══ Excerpted records

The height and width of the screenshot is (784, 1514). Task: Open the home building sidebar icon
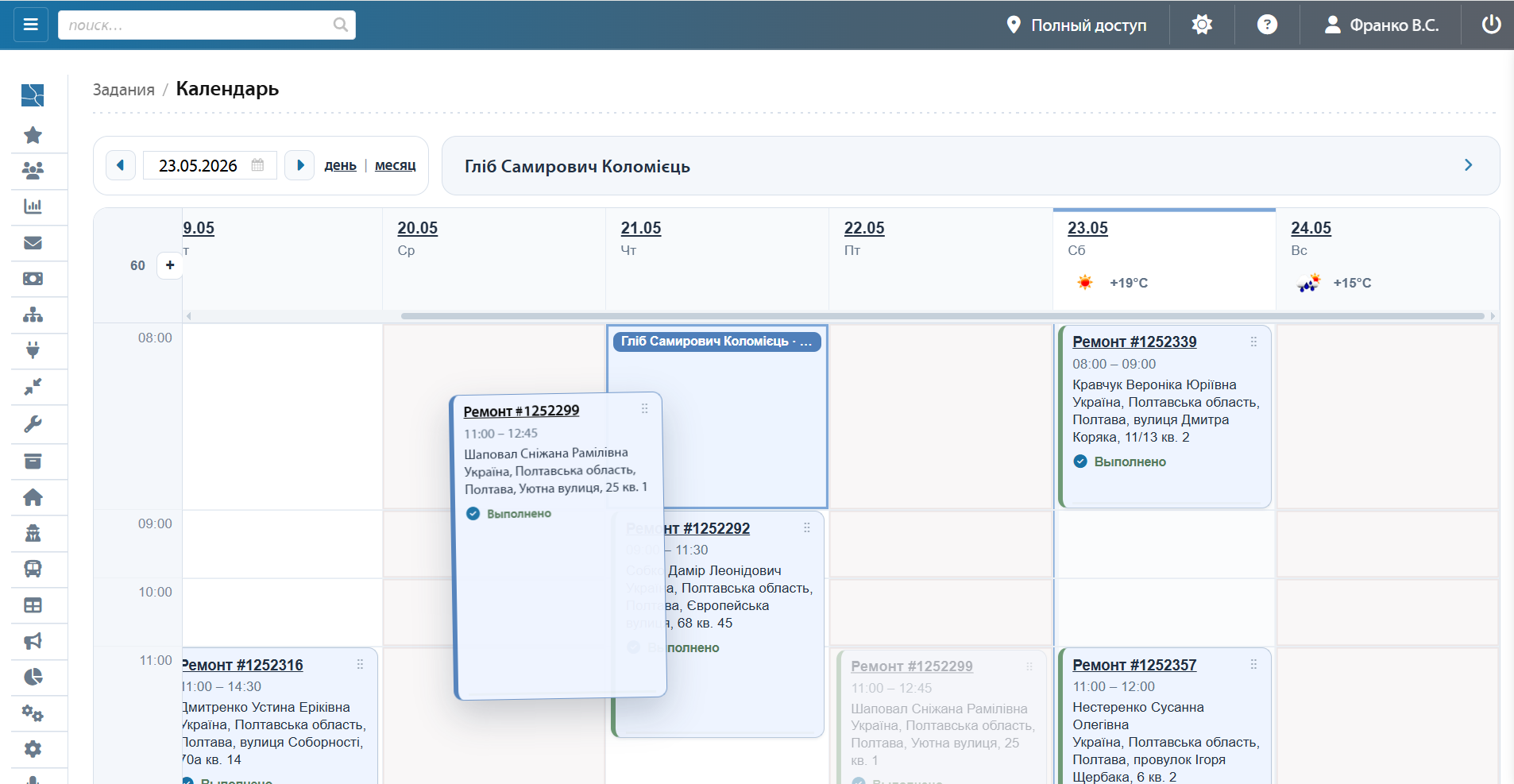tap(33, 497)
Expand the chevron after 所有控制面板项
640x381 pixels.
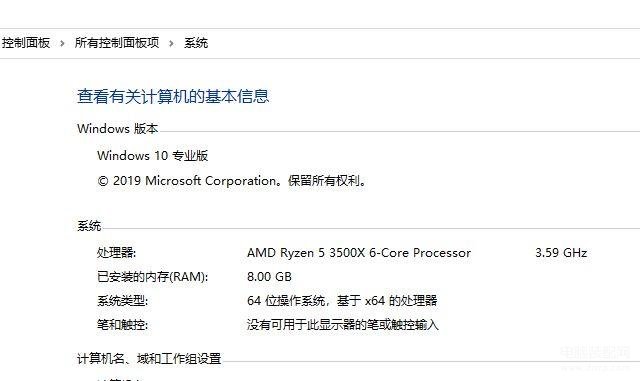tap(171, 43)
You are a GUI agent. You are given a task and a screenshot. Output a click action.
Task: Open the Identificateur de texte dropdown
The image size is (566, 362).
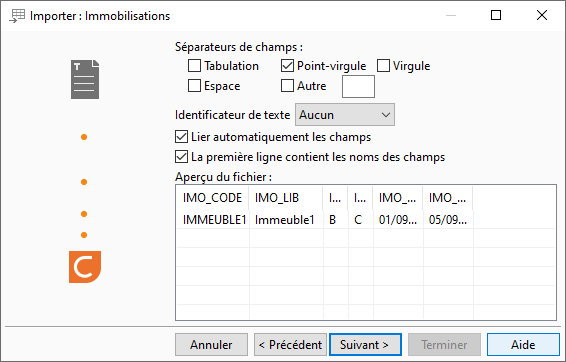click(345, 115)
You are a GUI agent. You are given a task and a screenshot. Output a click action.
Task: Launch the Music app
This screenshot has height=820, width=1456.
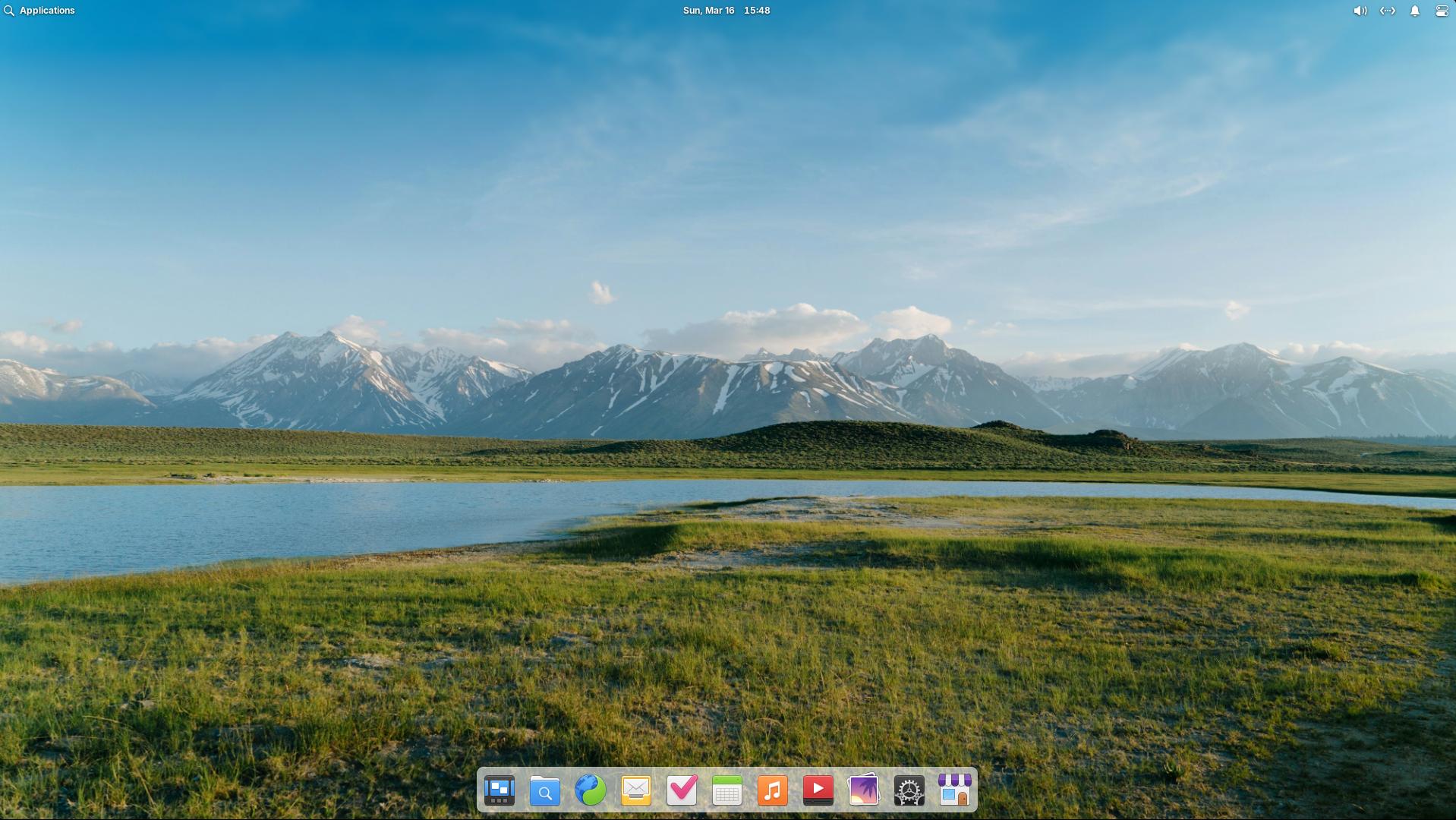pyautogui.click(x=773, y=790)
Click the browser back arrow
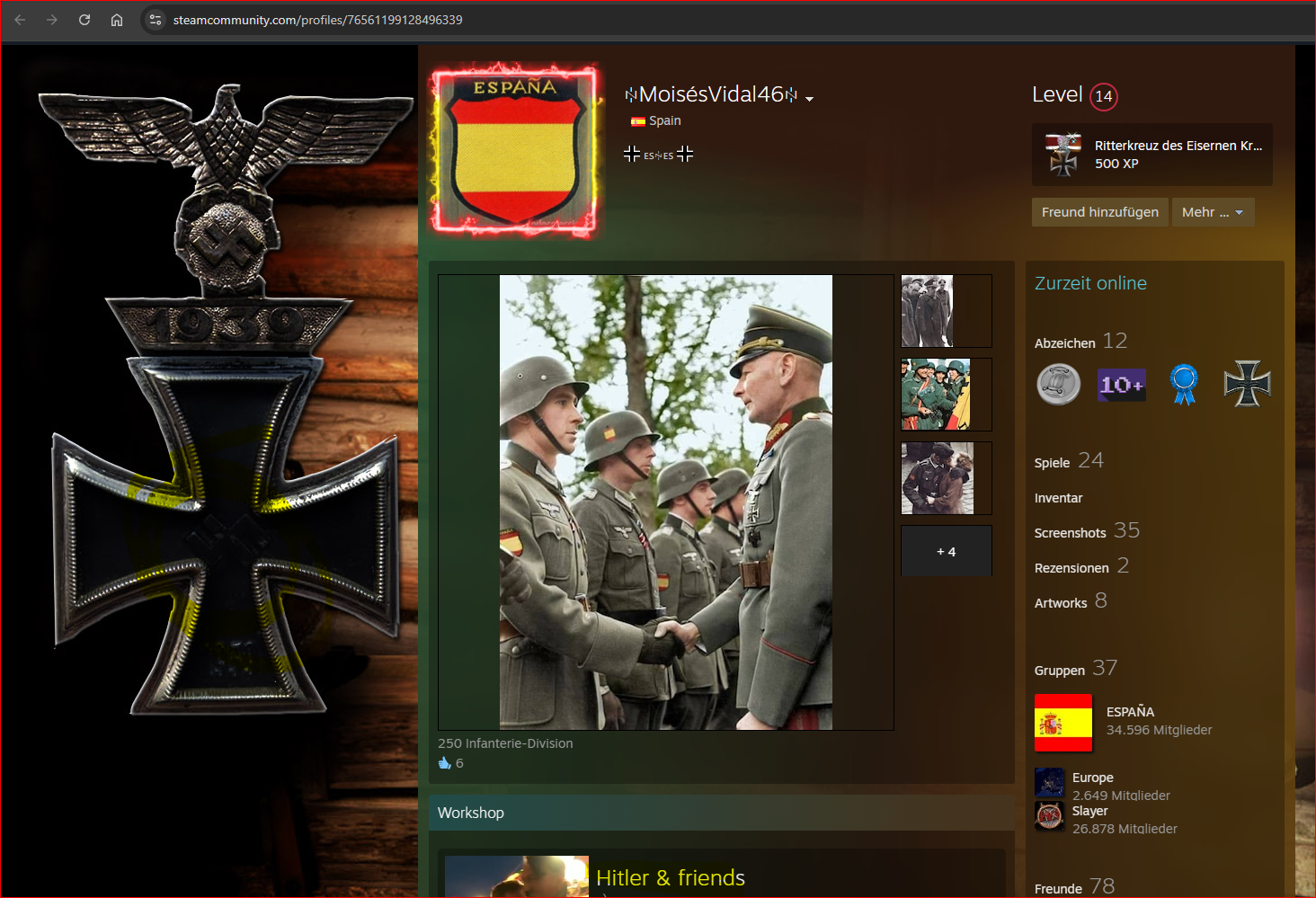The height and width of the screenshot is (898, 1316). point(20,20)
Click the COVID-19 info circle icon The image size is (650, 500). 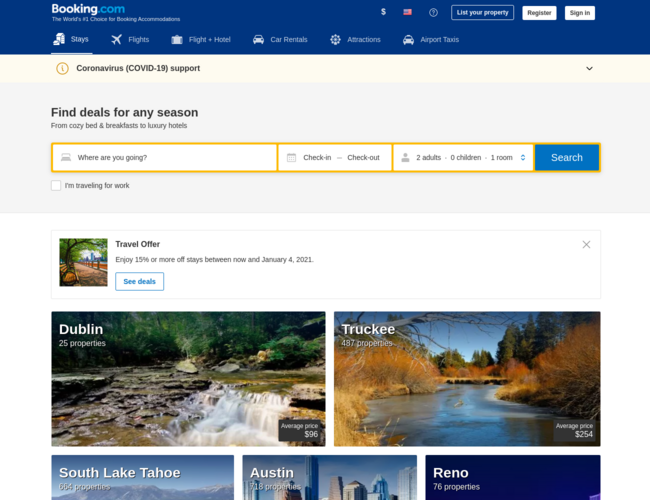(62, 68)
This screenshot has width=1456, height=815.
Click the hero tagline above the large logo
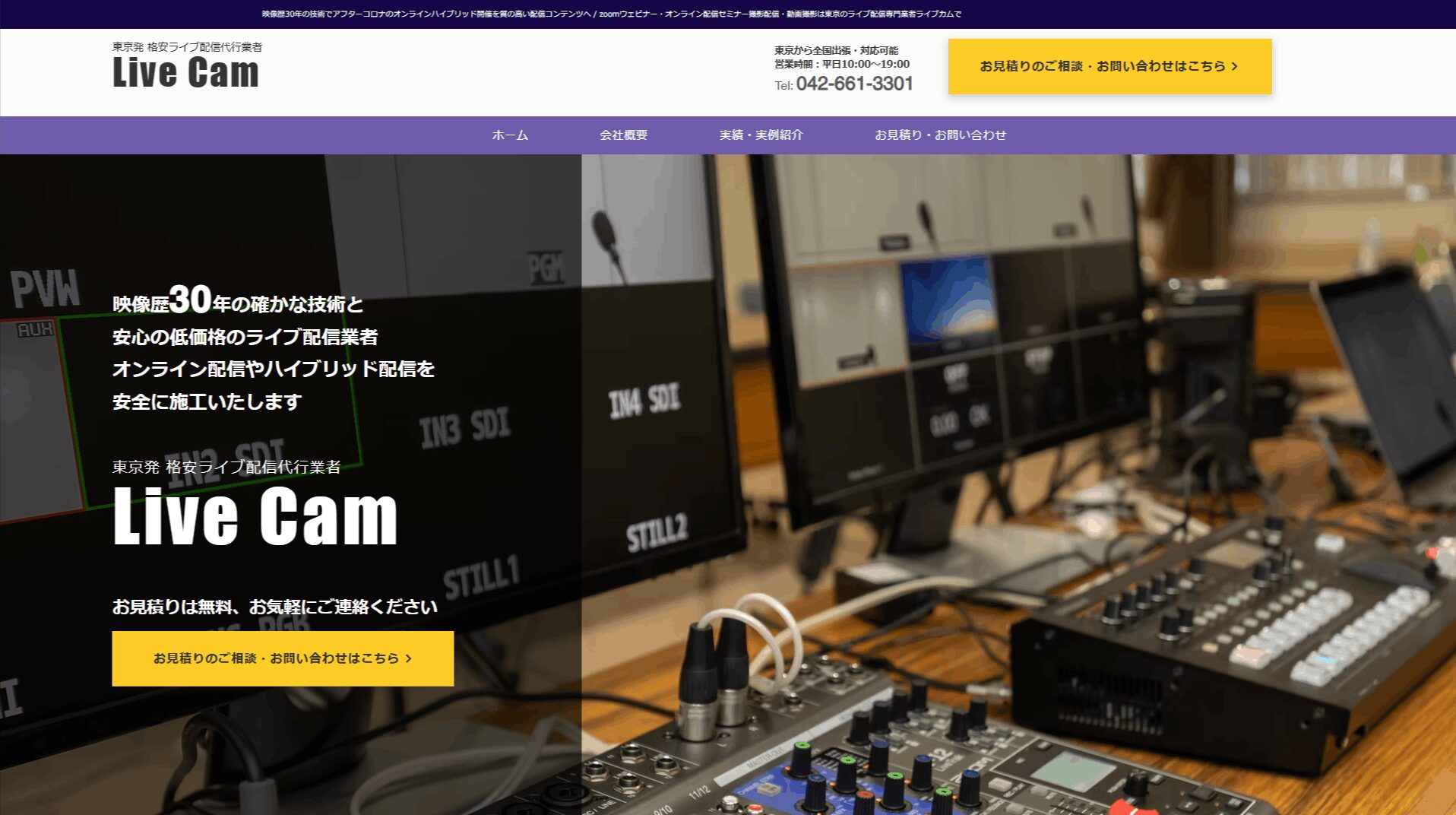pyautogui.click(x=226, y=467)
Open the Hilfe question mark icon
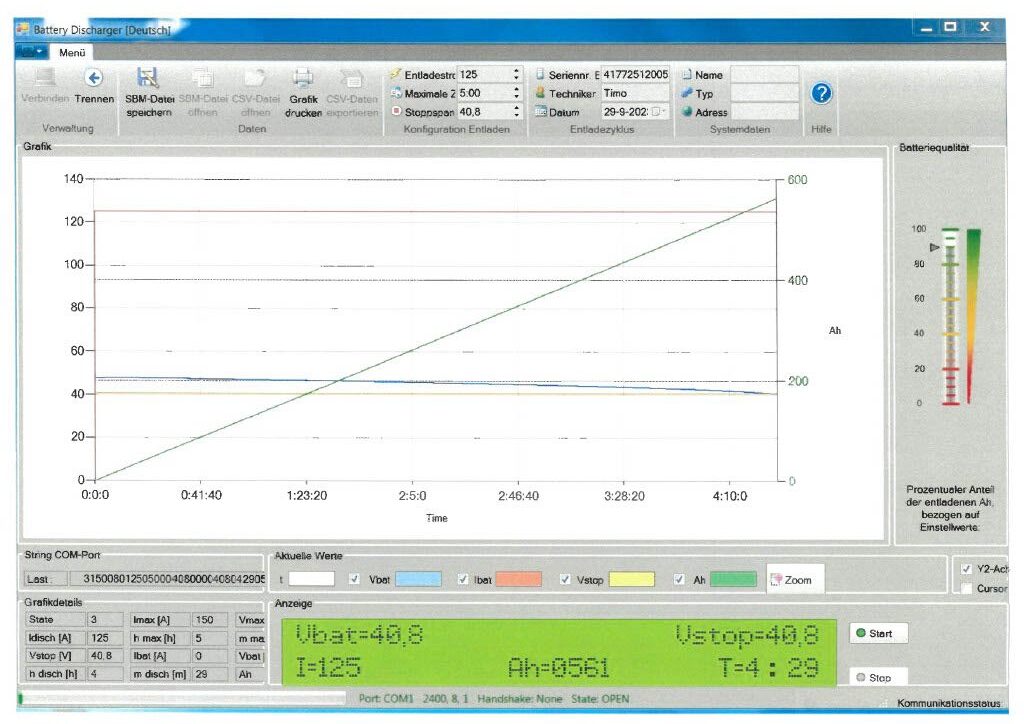The height and width of the screenshot is (724, 1024). tap(821, 93)
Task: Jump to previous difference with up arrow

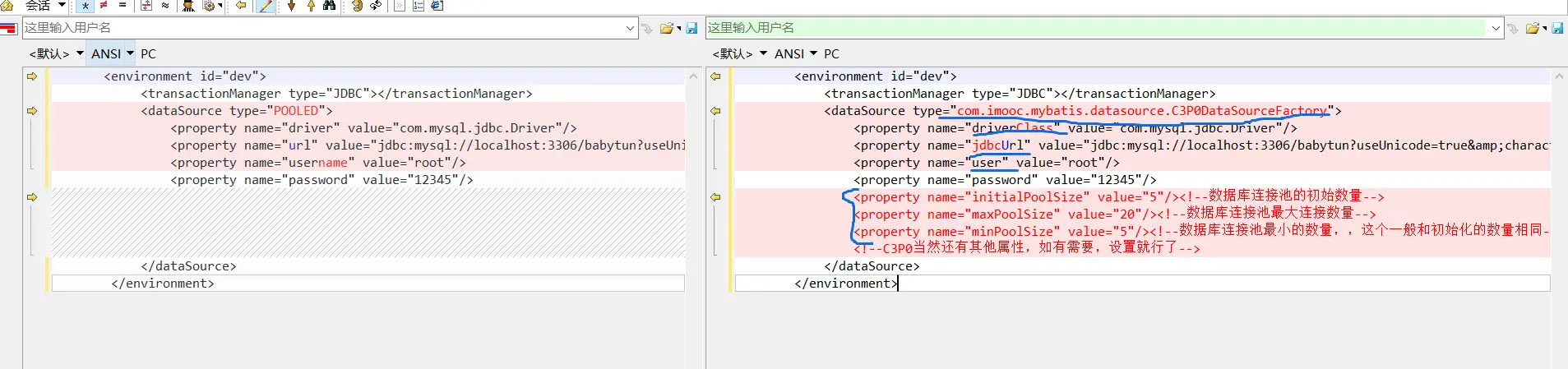Action: click(311, 6)
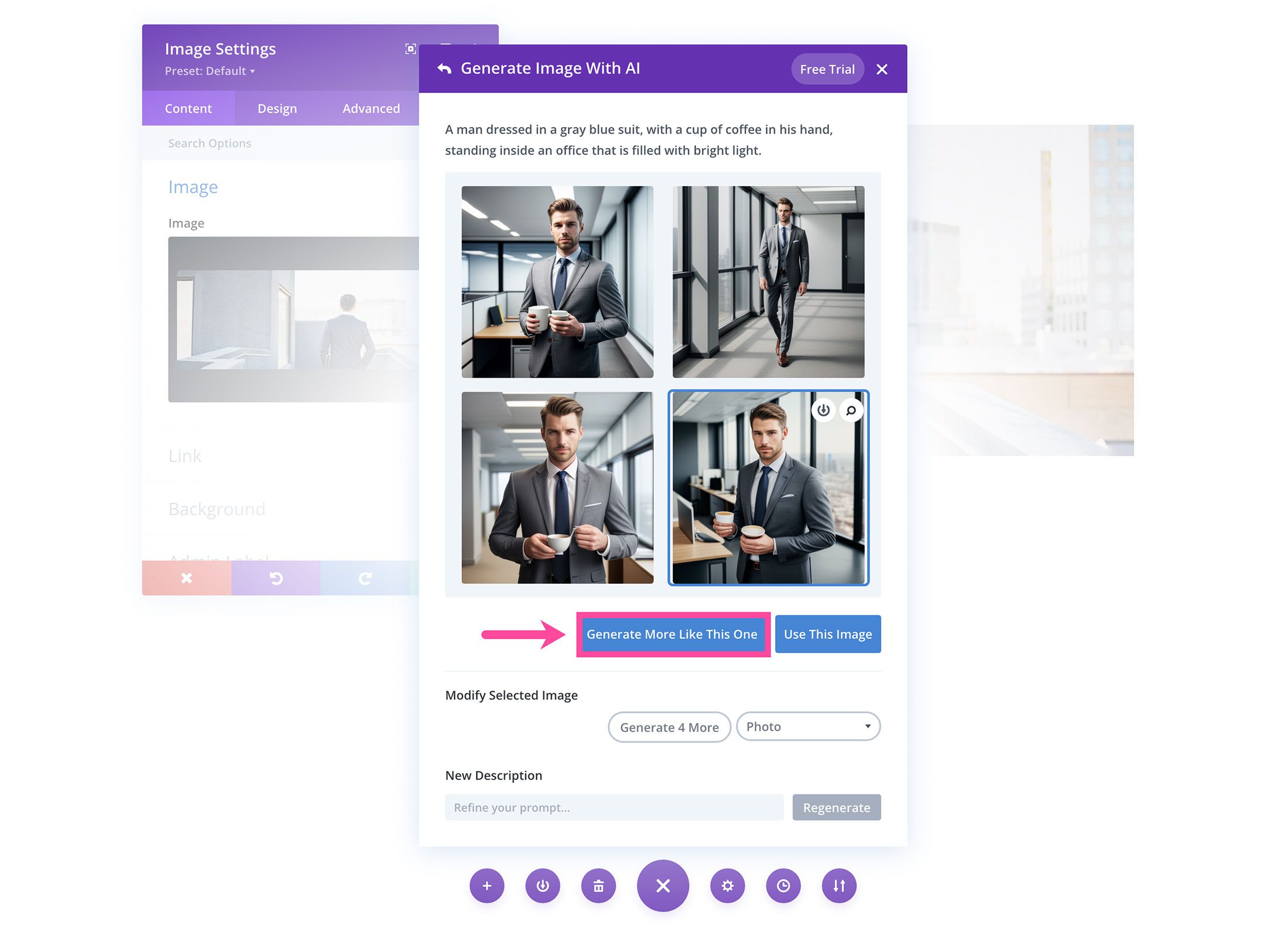
Task: Click the zoom/search icon on selected image
Action: point(851,409)
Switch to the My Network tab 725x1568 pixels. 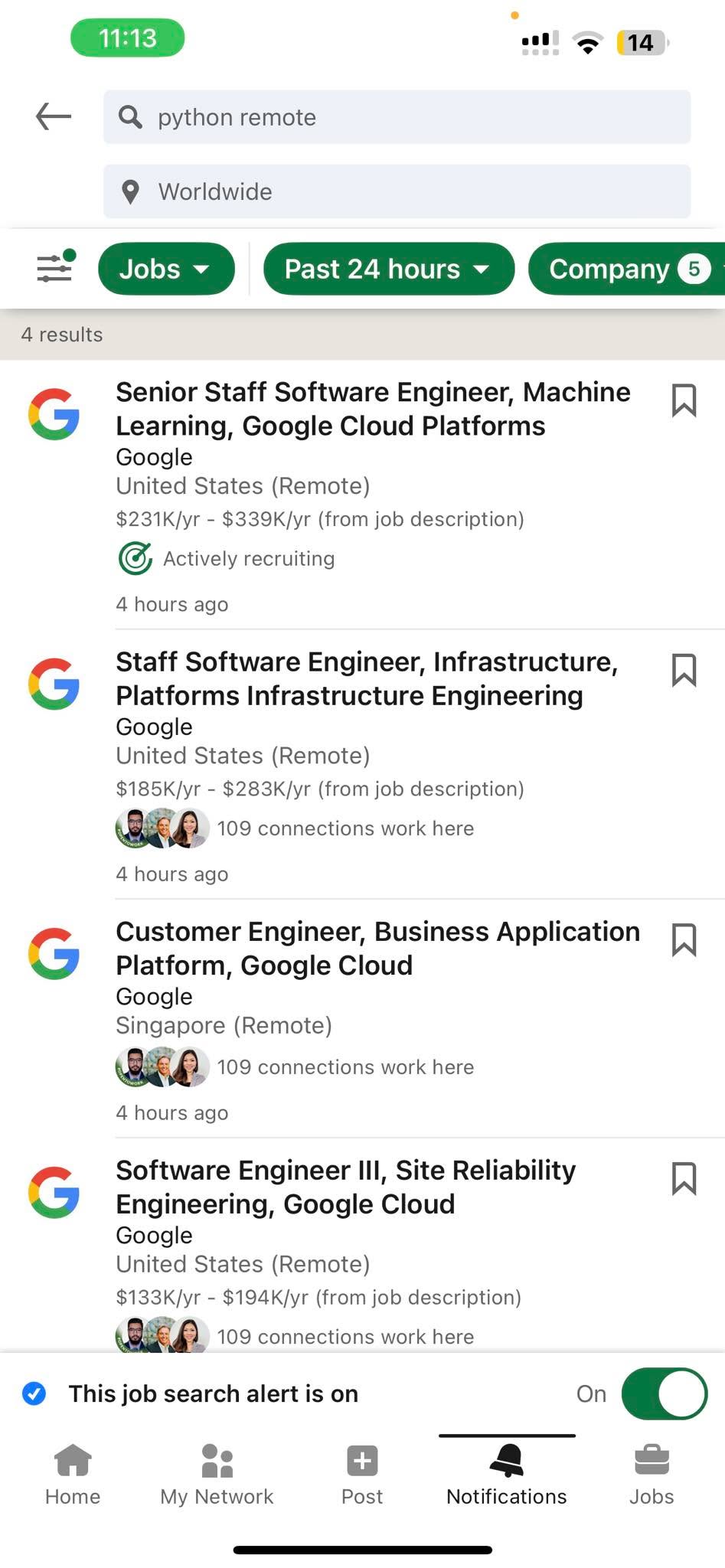[x=217, y=1475]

════

*Exercise aim*
Rewrite the records starting with the line that contains "Expand the chevron after 所有控制面板项" and going on through the line that contains "click(345, 115)", replacing "dropdown" with "menu" and leaving everything else unchanged. Leave the pictures out of your answer.

*Solution for this exercise*
Expand the chevron after 所有控制面板项
640x381 pixels.
tap(171, 43)
You are a GUI agent. You are given a task and a screenshot. Output a click action.
Task: Open the Identificateur de texte menu
The image size is (566, 362).
click(345, 115)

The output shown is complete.